> EXERCISE
Once the line containing "Expand the 密码修改" has been copied, stop; copy every line before it exactly, beginning with the first line of the material below.

> DATA FOR PROCESSING
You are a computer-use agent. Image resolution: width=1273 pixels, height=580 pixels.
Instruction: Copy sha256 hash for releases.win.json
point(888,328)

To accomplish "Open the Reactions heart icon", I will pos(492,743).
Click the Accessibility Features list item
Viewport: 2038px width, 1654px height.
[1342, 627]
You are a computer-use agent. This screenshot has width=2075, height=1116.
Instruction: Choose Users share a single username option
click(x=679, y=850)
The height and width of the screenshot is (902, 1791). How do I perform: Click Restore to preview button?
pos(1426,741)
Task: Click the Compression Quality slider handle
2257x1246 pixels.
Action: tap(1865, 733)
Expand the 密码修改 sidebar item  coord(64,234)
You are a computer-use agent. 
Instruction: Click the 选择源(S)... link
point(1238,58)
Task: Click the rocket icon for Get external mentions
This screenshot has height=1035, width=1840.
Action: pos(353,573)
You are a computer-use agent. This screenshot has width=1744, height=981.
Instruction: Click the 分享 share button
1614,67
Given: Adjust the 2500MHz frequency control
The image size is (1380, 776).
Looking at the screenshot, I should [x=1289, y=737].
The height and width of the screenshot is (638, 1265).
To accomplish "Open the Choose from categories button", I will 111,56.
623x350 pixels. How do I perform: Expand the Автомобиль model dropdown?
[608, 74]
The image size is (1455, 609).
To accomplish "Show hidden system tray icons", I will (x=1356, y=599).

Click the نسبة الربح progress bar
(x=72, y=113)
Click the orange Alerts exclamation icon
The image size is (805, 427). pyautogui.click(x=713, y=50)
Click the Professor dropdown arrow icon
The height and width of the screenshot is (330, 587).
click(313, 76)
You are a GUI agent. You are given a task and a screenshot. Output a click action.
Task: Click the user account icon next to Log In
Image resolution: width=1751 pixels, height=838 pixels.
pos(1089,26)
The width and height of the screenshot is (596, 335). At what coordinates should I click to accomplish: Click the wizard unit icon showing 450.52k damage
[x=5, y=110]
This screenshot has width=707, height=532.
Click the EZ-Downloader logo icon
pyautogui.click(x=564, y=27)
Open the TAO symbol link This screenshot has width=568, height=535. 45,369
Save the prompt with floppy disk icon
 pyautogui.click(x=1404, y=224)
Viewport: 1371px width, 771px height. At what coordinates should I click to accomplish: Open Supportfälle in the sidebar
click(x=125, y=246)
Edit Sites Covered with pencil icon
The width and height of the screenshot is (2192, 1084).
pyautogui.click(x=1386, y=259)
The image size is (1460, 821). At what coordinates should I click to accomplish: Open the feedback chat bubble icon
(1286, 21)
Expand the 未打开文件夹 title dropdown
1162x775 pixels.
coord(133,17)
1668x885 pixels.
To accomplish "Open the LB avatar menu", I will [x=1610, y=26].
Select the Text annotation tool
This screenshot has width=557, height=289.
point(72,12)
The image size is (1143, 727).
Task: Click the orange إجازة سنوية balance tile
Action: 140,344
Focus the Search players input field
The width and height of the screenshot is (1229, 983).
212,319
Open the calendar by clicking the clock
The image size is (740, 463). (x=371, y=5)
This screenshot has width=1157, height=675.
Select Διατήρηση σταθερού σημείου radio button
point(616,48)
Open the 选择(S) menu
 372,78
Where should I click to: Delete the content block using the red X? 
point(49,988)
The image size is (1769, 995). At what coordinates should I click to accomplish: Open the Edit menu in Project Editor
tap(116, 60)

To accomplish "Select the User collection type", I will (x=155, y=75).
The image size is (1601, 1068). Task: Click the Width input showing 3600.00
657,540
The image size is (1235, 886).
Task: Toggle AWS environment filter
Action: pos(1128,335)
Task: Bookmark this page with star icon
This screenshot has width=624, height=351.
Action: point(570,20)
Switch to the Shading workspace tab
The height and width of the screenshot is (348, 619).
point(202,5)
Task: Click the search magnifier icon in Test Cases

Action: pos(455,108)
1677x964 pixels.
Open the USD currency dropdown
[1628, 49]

> WRITTEN SOLUTION
You are a computer-use agent. Image resolution: width=1273 pixels, height=580 pixels.
Instruction: Copy sha256 hash for releases.win.json
point(888,328)

To accomplish "Open the Reactions heart icon", I will pos(492,743).
Click the Accessibility Features list item
Viewport: 2038px width, 1654px height.
[1342, 627]
You are a computer-use agent. This screenshot has width=2075, height=1116.
Instruction: Choose Users share a single username option
click(x=679, y=850)
The height and width of the screenshot is (902, 1791). How do I perform: Click Restore to preview button?
pos(1426,741)
Task: Click the Compression Quality slider handle
2257x1246 pixels.
Action: tap(1865, 733)
Expand the 密码修改 sidebar item  coord(64,234)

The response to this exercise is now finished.